When the OECD ‘Better Life’ index asked Germans if they were satisfied with their life, 56 percent said yes, a rating which is three percent lower than the OECD average, despite the fact that Germans earn more, live longer and work significantly fewer hours per week than nearly all the other countries in the OECD.
It’s a finding echoed by the World Values Survey (WVS), which reports that only four out of the 26 countries it surveyed show downward happiness trends: Austria, Belgium, the UK and… Germany.
Whether you can read much into such surveys is debatable. The OECD study, for example, disagrees with the WVS in that it has Austria, Belgium and the UK all registering greater satisfaction than the average, but Germany does seem to be the Eeyore in the pack, registering low happiness ratings in both studies.
There are other indicators of dissatisfaction, too. Seemingly wilful and anarchistic arson attacks on cars are still commonplace both in Berlin and Hamburg, and where these used to be primarily aimed at big gas-guzzling luxury models, they now seem to be increasingly indiscriminate. Some 350 have gone up in flames in Hamburg, and 400 in Berlin, so far this year.
But the news is not all bad for the German psyche. The just-published Glücksatlas Deutschland 2011, a study commissioned by Deutsche Post, concluded that, having gone through a big dip during the last half dozen years, the life-satisfaction of the man in the street is back up to 2001 levels. Twenty-and thirty-somethings are the happiest, and amongst the regions the people of Hamburg (location of all that car-burning) come out tops, with Thuringians at the bottom of the league, and Berliners bumping along the bottom down there with them.

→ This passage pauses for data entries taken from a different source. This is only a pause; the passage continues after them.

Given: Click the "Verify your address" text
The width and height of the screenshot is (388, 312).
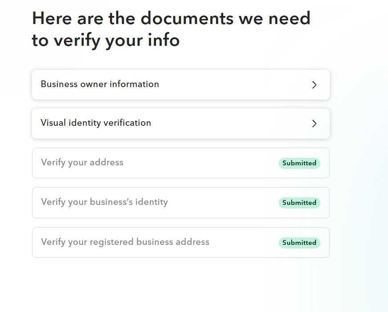Looking at the screenshot, I should pyautogui.click(x=82, y=162).
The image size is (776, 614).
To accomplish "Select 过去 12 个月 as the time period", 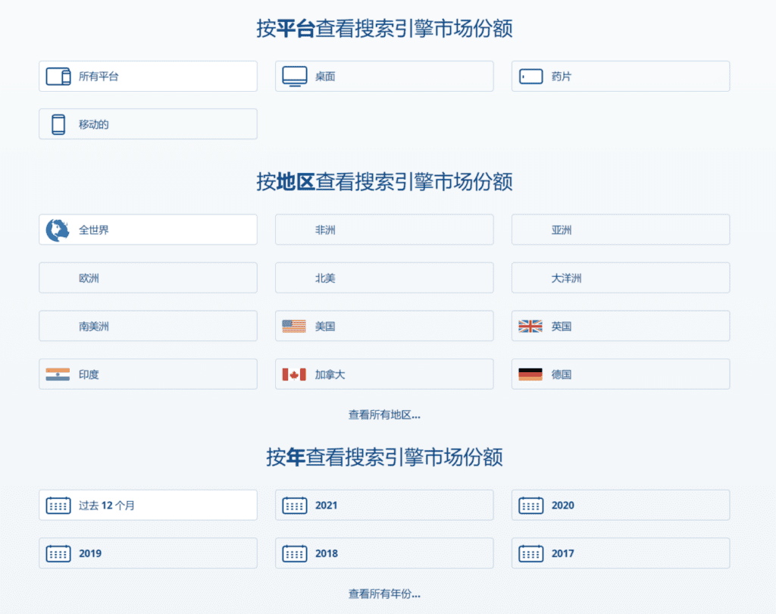I will click(148, 505).

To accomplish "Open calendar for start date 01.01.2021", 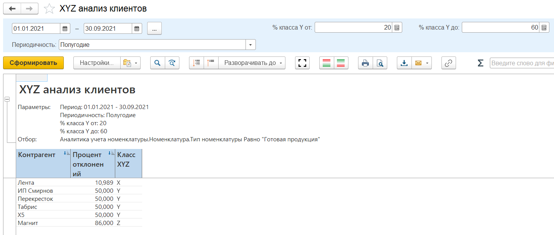I will click(x=65, y=28).
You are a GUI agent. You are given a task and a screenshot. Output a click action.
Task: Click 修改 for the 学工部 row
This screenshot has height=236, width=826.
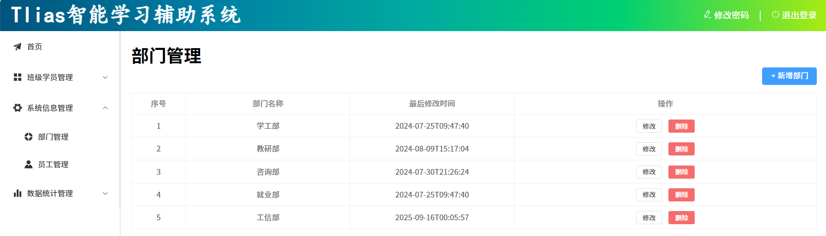coord(649,126)
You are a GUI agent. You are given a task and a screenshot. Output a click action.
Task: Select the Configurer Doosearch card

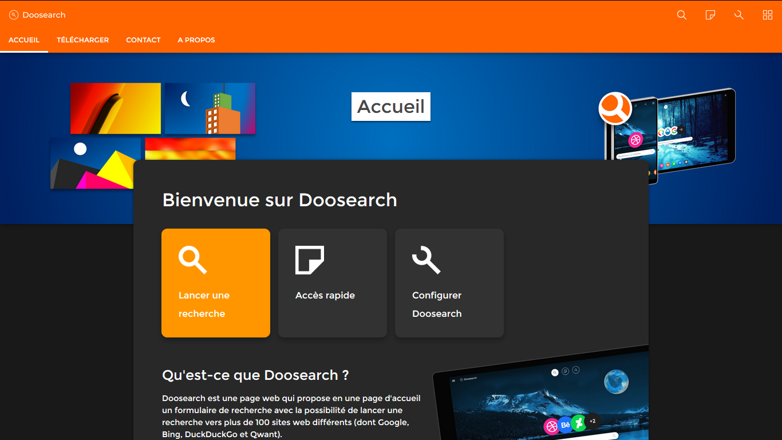coord(449,283)
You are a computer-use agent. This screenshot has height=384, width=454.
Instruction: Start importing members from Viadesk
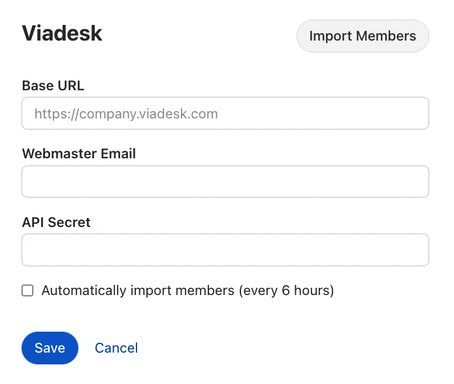tap(363, 36)
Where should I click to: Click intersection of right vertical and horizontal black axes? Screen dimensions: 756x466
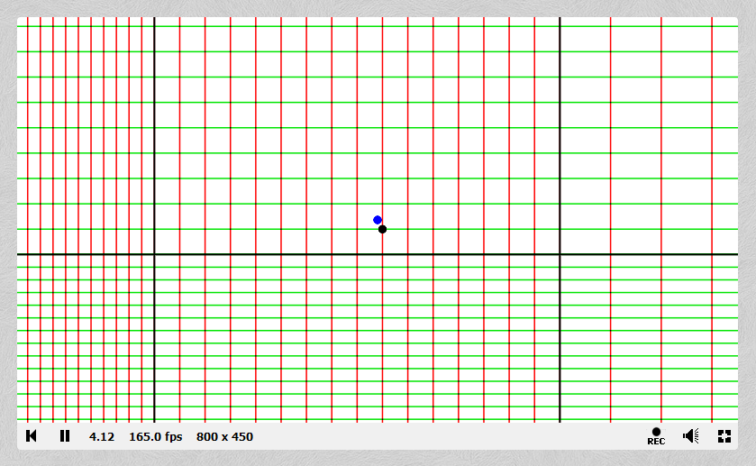(560, 254)
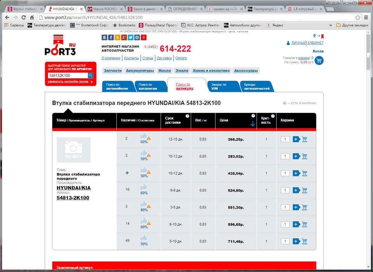Click quantity field for the 524,80р. offer
The height and width of the screenshot is (272, 373).
point(285,190)

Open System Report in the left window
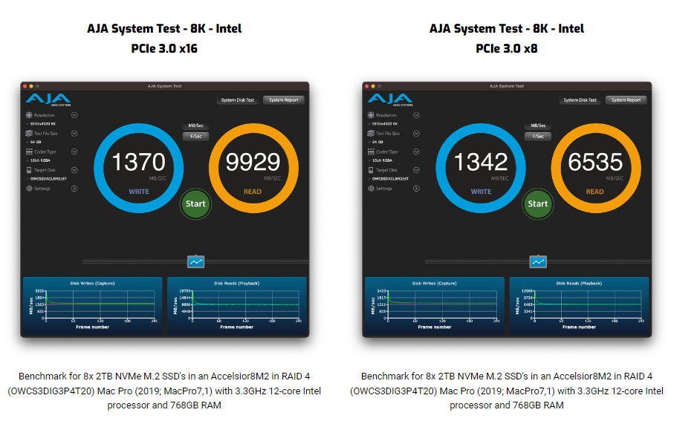click(x=283, y=100)
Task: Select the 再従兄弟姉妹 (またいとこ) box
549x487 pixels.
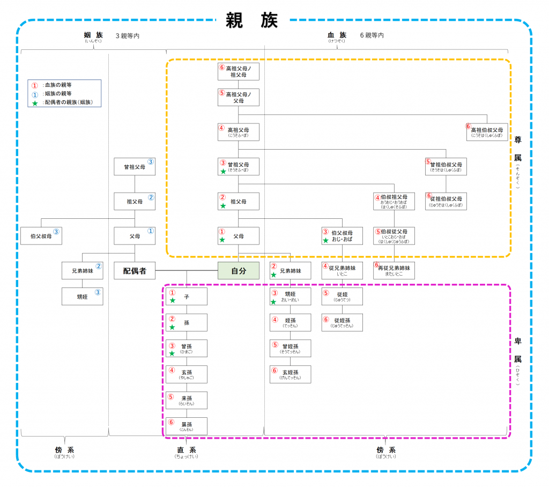Action: [x=394, y=270]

Whether such studies are really useful or indeed accurate are a matter for debate – it could merely be that the Germans are more direct and honest in their answers than in other countries – but some lessons can be learned, particularly about regional differences. Perhaps the best news to emerge from the Glücksatlas is that there is no longer a big happiness inequality between the former east and the rest of the country, a gap which was always a cause for concern.
Overall, I might venture to suggest, being dissatisfied could in fact turn out to be an economic advantage, as it becomes an onward spur to bigger and better things. You don’t get to be smarter, richer, more powerful than everyone else by sitting back contentedly in the sun.